The following shows an example of the hwpe_stream_split operation:

_images/wavedrom-76a645e7-e811-4b0e-9015-1faefd601aef.svg

Fig. 10 Example of hwpe_stream_split operation.

Table 5 hwpe_stream_split design-time parameters.
Name Default Description
NB_OUT_STREAMS 2 Number of output HWPE-Stream streams.
DATA_WIDTH_IN 128 Width of the input HWPE-Stream stream.

hwpe_stream_fence

_images/hwpe_stream_fence.sv.png

The hwpe_stream_fence module is used to synchronize the handshake between NB_STREAMS streams.
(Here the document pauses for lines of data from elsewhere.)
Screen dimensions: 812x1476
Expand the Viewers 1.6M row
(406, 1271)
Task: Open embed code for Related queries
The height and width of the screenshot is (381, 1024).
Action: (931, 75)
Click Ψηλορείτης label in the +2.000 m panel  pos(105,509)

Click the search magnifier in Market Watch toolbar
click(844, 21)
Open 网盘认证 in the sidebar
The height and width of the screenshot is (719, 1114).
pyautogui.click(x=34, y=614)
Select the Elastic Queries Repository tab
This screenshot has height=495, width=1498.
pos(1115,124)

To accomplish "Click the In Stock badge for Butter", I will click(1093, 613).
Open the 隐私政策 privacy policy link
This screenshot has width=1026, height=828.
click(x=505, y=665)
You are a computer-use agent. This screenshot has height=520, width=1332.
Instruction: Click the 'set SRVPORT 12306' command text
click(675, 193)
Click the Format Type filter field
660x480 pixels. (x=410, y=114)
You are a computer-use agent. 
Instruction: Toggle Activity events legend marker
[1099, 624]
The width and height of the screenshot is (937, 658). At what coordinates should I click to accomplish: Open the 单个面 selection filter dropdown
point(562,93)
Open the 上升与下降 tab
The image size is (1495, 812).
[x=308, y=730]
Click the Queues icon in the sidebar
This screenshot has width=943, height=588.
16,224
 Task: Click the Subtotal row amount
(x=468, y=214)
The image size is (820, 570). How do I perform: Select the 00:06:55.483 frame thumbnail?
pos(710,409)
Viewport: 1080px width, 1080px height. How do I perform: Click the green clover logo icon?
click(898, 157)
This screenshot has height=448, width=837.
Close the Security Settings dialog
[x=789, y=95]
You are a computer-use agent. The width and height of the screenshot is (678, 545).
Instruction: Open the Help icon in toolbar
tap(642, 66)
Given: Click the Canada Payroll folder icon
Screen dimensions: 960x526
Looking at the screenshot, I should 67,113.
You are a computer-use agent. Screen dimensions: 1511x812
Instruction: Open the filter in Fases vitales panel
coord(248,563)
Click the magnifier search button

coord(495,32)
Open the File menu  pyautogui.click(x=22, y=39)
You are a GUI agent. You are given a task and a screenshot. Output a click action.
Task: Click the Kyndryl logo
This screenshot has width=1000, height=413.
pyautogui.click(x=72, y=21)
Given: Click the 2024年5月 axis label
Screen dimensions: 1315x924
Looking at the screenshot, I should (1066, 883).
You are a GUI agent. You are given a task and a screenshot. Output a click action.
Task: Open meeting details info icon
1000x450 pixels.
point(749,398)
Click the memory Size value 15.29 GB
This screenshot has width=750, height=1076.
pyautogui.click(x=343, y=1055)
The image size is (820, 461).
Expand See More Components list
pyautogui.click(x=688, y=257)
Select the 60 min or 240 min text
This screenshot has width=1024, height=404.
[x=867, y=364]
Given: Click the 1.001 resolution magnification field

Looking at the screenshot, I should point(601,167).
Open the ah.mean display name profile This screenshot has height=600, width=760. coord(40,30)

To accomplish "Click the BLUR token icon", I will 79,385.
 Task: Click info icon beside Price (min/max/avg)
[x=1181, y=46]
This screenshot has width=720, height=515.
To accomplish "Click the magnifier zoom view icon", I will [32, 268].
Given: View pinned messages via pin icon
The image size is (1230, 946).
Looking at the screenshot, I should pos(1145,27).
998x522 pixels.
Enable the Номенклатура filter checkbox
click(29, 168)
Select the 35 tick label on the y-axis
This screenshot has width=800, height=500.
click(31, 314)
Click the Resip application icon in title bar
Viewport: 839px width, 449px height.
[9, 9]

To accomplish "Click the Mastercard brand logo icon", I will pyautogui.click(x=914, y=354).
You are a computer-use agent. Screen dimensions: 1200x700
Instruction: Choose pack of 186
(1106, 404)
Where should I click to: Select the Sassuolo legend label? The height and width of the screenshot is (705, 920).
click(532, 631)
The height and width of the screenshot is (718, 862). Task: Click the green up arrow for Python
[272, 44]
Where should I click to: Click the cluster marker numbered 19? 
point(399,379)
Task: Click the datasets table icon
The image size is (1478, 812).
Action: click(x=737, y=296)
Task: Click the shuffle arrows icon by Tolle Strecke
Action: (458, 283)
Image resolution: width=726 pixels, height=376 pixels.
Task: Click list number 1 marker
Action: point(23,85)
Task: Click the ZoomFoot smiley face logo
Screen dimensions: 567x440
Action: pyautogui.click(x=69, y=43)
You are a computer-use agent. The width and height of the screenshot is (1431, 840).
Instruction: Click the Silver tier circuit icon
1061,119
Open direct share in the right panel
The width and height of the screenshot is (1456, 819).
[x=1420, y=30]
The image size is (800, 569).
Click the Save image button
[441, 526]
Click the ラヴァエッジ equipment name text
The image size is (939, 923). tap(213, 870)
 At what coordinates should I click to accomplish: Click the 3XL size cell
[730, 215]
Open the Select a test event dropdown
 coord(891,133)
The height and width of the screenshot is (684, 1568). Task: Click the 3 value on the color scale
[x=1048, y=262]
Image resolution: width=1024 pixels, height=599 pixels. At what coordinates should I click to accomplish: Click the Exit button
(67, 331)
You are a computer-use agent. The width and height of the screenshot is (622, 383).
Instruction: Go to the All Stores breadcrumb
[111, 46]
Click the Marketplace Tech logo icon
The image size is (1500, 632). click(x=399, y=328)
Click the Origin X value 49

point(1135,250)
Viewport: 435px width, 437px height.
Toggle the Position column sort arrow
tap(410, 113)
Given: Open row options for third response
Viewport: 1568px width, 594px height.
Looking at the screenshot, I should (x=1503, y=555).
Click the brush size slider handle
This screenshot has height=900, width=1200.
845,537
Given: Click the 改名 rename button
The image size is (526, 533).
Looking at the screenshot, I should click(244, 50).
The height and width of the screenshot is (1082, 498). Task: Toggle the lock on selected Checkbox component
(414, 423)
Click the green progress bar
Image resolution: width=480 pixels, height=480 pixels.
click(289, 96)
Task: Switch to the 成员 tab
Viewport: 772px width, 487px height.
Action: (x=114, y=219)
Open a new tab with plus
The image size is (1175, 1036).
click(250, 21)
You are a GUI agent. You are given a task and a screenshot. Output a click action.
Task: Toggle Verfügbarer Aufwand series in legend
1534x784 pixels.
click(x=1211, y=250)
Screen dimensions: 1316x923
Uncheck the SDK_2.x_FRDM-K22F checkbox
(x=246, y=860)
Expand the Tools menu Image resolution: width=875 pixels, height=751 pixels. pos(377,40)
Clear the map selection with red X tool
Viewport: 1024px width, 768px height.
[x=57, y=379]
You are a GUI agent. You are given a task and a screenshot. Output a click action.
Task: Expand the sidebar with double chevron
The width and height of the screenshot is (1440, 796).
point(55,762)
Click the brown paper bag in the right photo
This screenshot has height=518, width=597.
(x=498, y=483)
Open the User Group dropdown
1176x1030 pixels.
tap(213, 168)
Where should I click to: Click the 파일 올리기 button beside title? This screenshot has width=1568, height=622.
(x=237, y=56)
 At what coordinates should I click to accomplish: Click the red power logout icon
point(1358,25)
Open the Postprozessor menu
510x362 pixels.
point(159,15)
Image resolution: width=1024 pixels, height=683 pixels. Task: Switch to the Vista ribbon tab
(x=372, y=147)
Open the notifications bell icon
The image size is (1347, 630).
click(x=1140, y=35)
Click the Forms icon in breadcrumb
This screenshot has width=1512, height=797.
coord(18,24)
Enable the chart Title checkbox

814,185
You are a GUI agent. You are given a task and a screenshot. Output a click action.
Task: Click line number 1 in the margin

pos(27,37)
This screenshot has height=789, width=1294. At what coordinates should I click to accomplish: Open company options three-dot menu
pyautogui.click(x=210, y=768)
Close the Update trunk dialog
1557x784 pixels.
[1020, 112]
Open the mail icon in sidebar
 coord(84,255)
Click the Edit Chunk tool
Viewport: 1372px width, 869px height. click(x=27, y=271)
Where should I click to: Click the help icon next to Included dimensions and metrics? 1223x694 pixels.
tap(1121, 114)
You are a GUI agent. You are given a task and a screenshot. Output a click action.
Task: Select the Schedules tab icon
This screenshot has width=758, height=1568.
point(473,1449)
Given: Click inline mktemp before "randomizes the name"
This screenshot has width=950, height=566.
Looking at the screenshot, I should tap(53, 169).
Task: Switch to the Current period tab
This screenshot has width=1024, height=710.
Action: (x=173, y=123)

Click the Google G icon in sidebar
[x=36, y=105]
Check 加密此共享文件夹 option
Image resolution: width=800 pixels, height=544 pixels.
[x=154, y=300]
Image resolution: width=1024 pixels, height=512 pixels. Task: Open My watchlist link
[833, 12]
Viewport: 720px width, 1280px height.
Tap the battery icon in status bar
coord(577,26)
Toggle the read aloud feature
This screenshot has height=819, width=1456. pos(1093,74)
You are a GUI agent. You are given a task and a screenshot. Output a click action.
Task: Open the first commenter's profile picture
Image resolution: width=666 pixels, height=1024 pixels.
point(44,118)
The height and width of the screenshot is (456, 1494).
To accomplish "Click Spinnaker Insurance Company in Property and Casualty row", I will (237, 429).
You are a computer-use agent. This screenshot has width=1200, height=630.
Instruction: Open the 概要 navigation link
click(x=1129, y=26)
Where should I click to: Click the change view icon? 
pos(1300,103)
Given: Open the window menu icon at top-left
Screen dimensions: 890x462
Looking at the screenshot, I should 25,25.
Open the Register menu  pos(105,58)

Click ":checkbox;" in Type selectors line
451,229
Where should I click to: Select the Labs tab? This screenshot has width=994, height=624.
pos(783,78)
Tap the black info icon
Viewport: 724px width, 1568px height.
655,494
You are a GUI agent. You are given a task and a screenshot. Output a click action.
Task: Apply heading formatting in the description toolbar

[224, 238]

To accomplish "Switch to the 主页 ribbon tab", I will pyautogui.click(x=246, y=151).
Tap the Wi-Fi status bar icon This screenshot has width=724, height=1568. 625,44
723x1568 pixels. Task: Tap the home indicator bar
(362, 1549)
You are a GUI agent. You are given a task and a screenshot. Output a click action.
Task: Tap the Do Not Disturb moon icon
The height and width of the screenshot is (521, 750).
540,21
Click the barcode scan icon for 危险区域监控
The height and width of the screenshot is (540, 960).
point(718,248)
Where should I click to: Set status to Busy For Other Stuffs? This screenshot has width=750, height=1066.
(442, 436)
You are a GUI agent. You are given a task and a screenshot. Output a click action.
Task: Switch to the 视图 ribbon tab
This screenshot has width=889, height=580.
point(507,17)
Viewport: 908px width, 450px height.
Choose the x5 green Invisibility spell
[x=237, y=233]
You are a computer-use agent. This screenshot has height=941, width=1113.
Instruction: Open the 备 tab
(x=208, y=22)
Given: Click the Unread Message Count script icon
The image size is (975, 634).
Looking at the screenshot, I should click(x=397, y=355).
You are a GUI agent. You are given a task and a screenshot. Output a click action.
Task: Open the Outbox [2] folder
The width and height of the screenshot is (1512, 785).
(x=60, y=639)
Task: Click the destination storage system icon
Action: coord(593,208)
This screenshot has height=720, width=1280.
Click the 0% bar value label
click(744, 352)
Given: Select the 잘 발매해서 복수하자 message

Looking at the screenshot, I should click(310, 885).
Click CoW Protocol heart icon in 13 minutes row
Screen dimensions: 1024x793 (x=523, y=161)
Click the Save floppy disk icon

This is necessary, for example, when multiple 32-bit streams are produced from separate TCDM accesses and have to be joined into a single, wider stream.

_images/wavedrom-9ee6a7ab-1aad-4557-adda-e372ed8e9170.svg

Fig. 11 Example of hwpe_stream_fence operation.

Table 6 hwpe_stream_fence design-time parameters.
Name Default Description
NB_STREAMS 2 Number of input/output HWPE-Stream streams.
DATA_WIDTH 32 Width of the HWPE-Stream streams.

hwpe_stream_mux_static

_images/hwpe_stream_mux_static.sv.png

The hwpe_stream_mux_static module is used to statically propagate one of 2 input streams of size DATA_SIZE into a single output stream. The multiplexer is static as the selection bit sel_i cannot be changed when there are transactions in flight; if the selection bit is changed when transactions are in flight, the result is undefined.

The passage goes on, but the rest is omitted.